Il cardiochirurgo Guido Oppido ha espiantato il cuore malato del piccolo Domenico Caliendo prima che venisse controllato lo stato del nuovo organo proveniente da Bolzano. Lo testimonia un audio del medico in merito a quello che accadde nel pomeriggio del 23 dicembre scorso. Il bambino, poi, morì il 21 febbraio a causa del trapianto fallito. La conversazione, riporta oggi Il Corriere della Sera, è stata registrata da altri colleghi nel corso di una riunione informale con altri sanitari, convocata prima dell’audit disposta dal Ministero del Sanità all’ospedale Monaldi di Napoli. Registrazione che ora è finita agli atti dell’inchiesta della Procura partenopea (seguita dal pm Giuseppe Tittaferrante e dal procuratore aggiunto Antonio Ricci) per omicidio colposo. Sul caso del piccolo Domenico sono sette i medici indagati, tra cui Oppido e la seconda operatrice Emma Bergonzoni che respingono le accuse di falso nella cartella clinica.

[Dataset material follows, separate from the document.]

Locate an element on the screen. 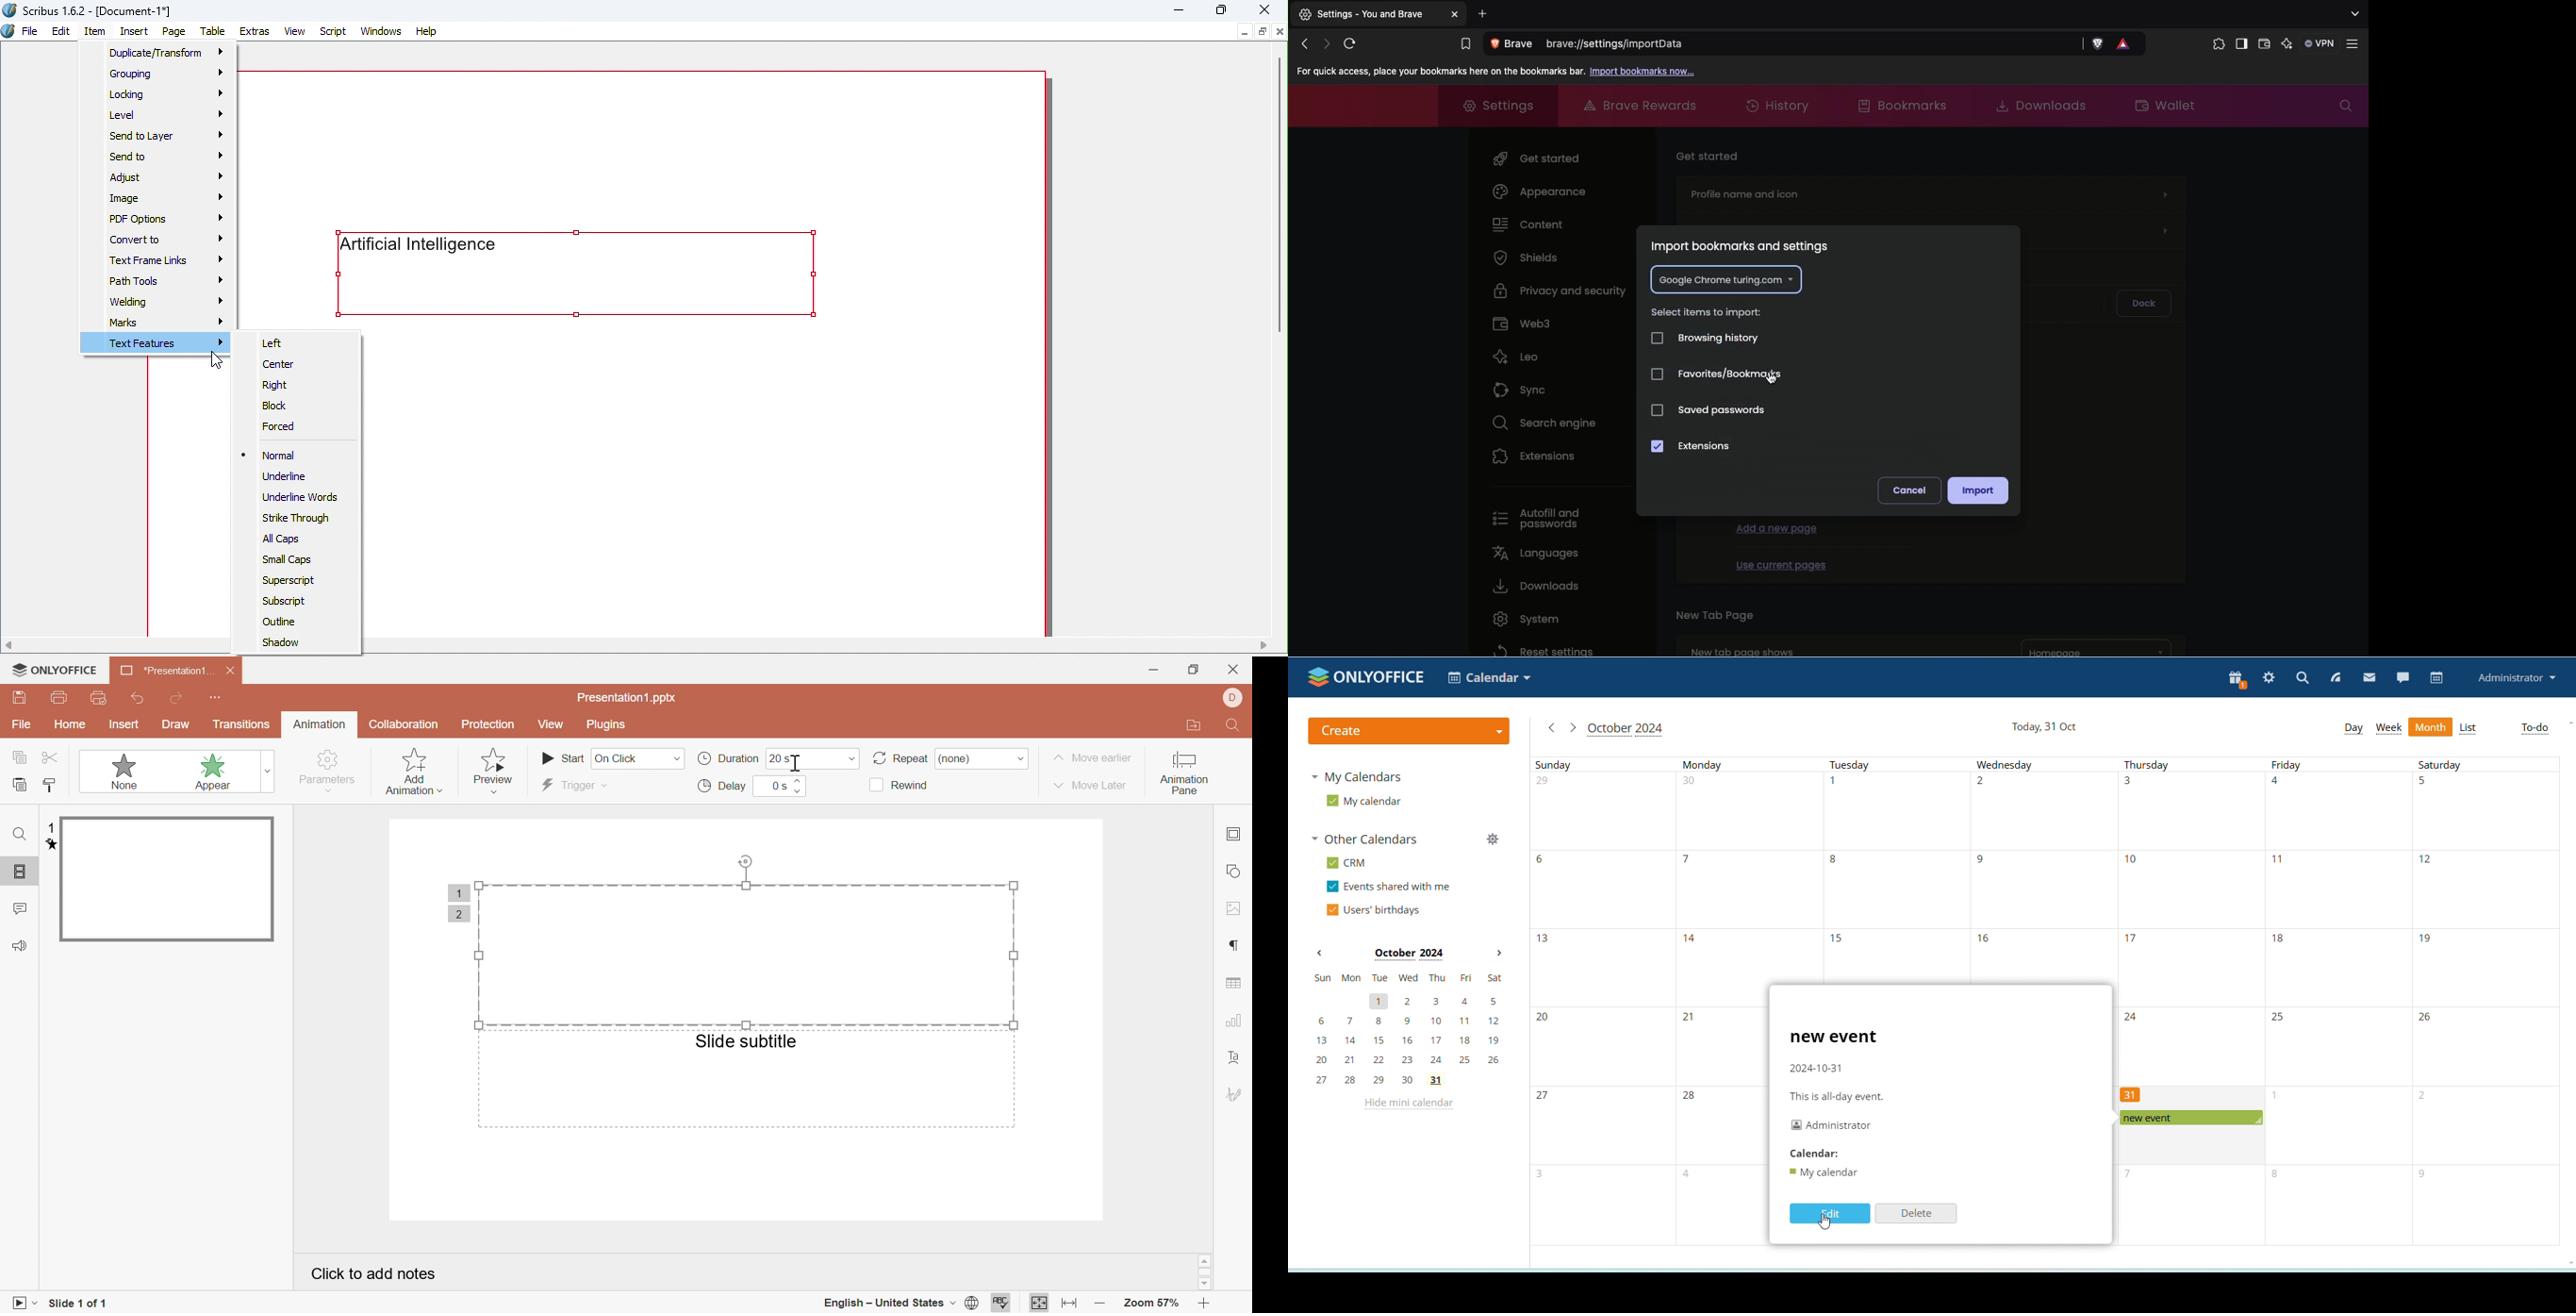  Level is located at coordinates (172, 114).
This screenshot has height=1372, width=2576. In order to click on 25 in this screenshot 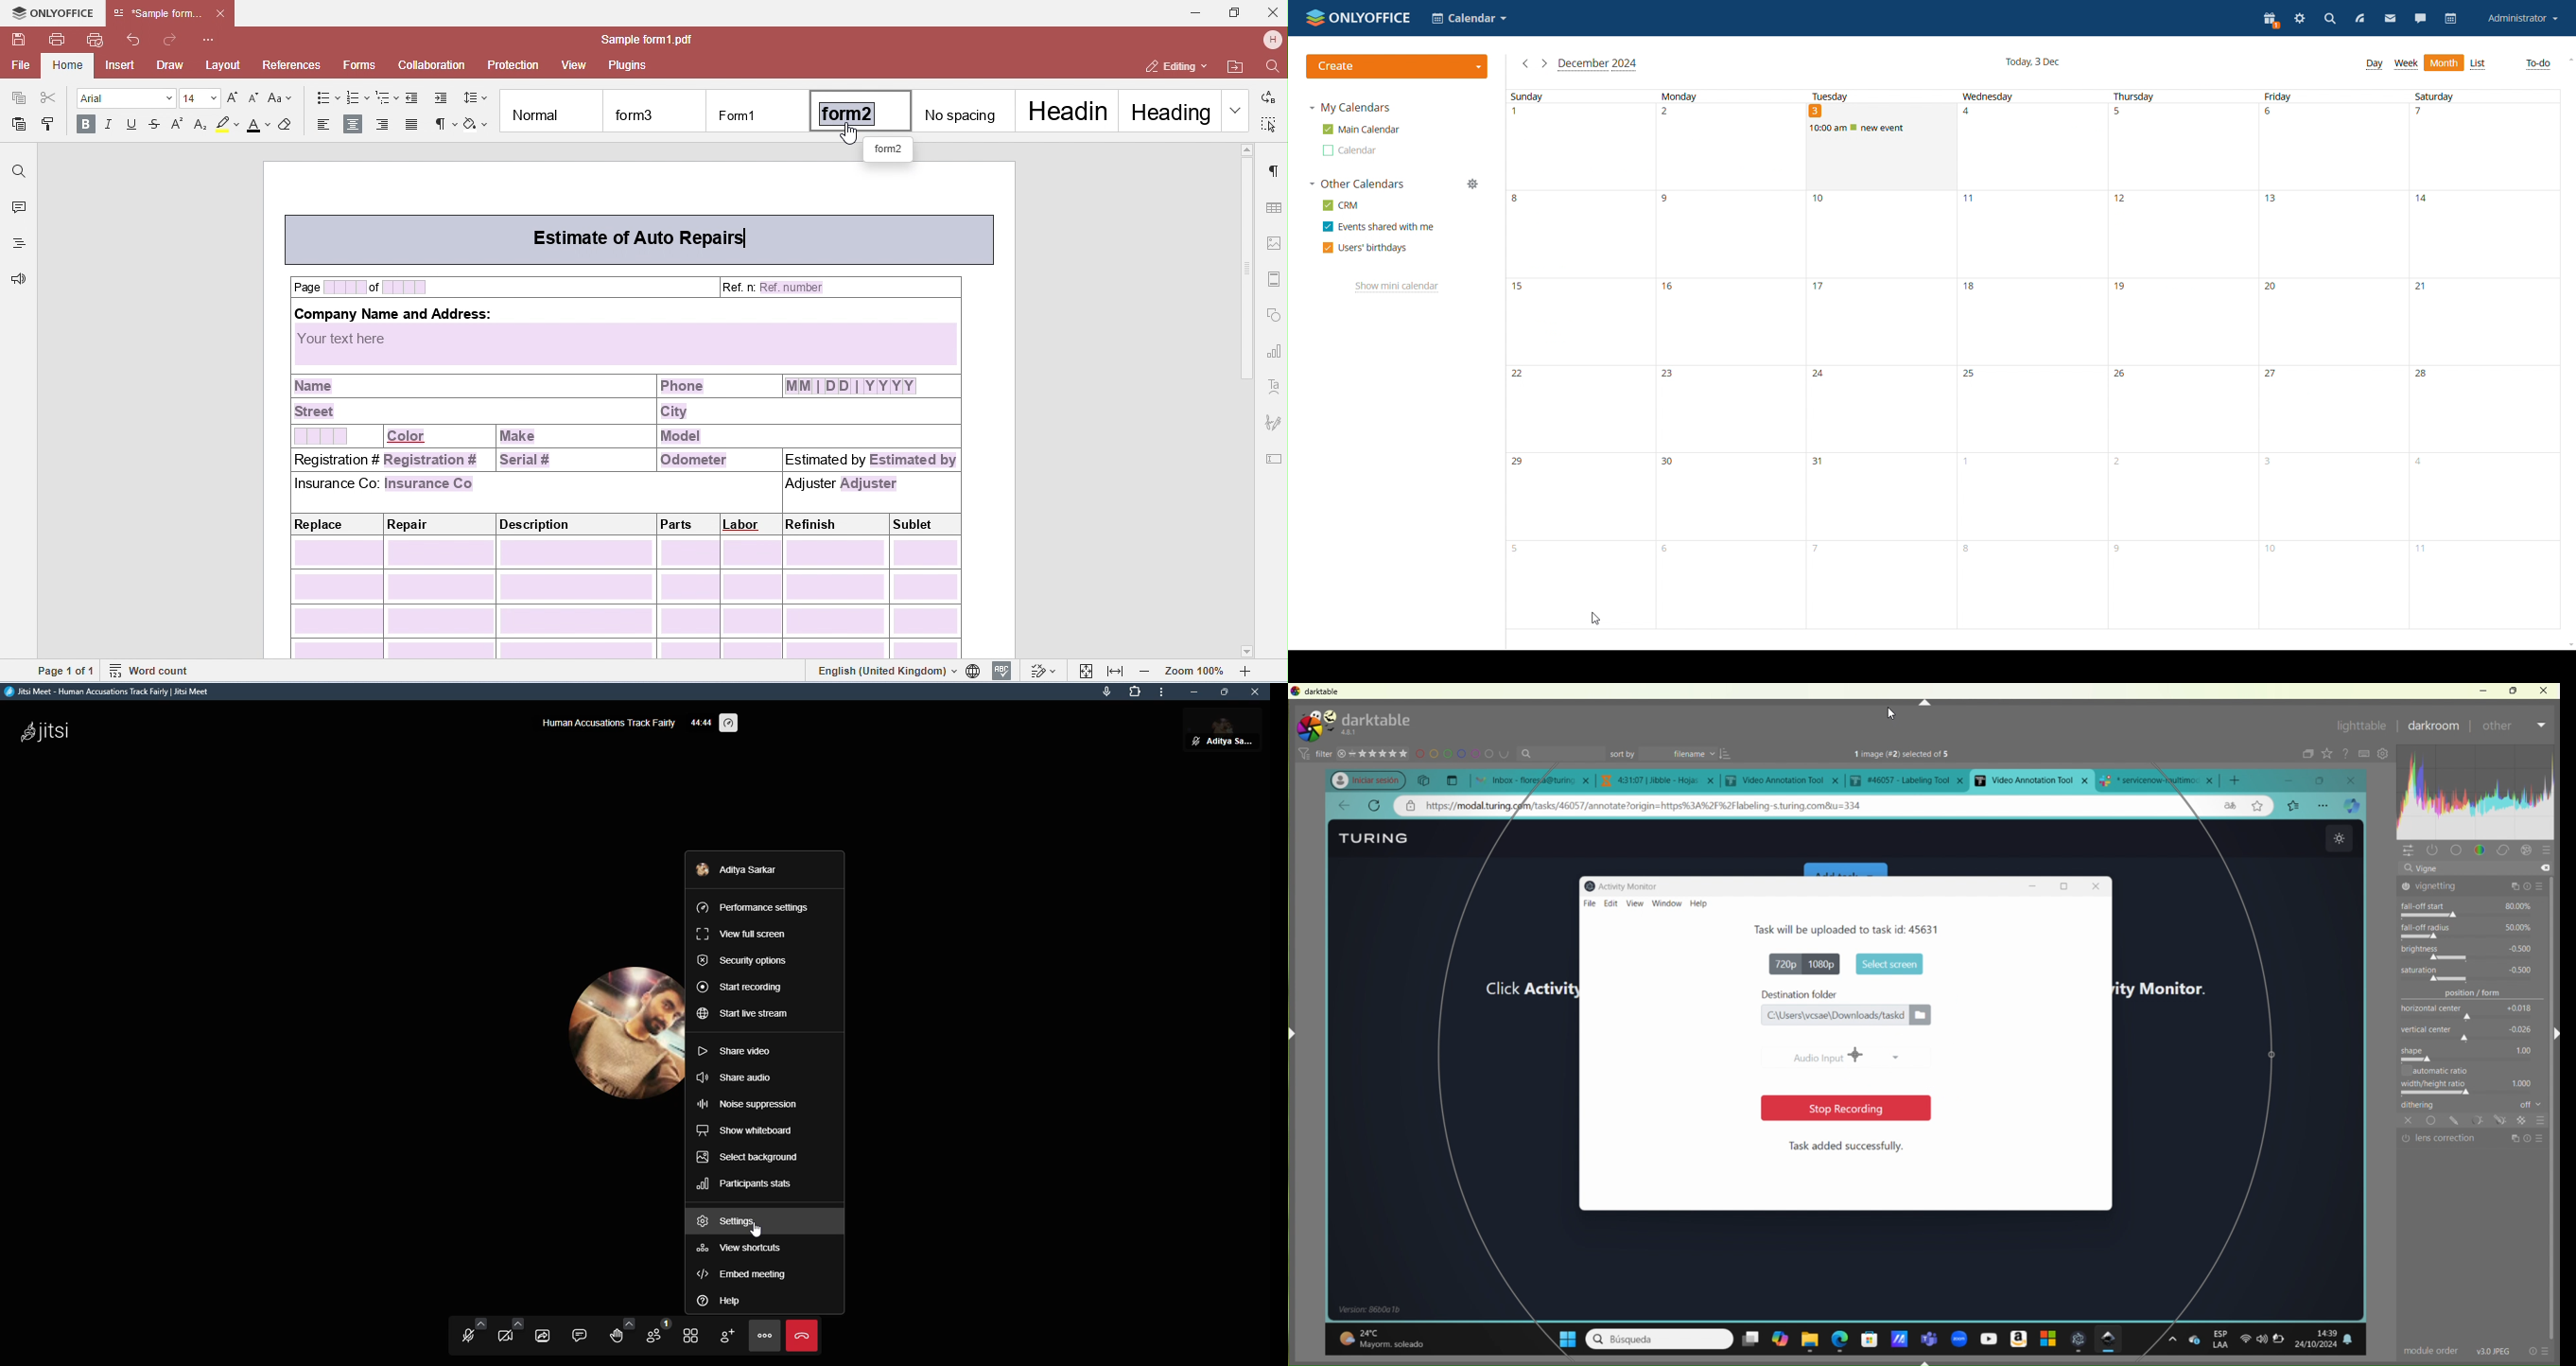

«Il cuore io lo avevo tolto prima di, diciamo, capire che quell’altro potesse avere dei danni, quindi non abbiamo avuto scelta, ok?» riporta la trascrizione delle parole del cardiochirurgo. Nell’interrogatorio preventivo di fine marzo, Oppido aveva detto di non aver sottratto l’organo prima dell’arrivo del box frigo. Verrà sentito il prossimo 21 maggio davanti al gip di Napoli Mariano Sorrentino. Il medico sostiene di aver avviato la cardiectomia solo dopo avere ricevuto l’assenso (da parte di uno dei sanitari presenti che però ancora non è stato identificato) a una sua domanda circa la presenza del cuore in sala operatoria.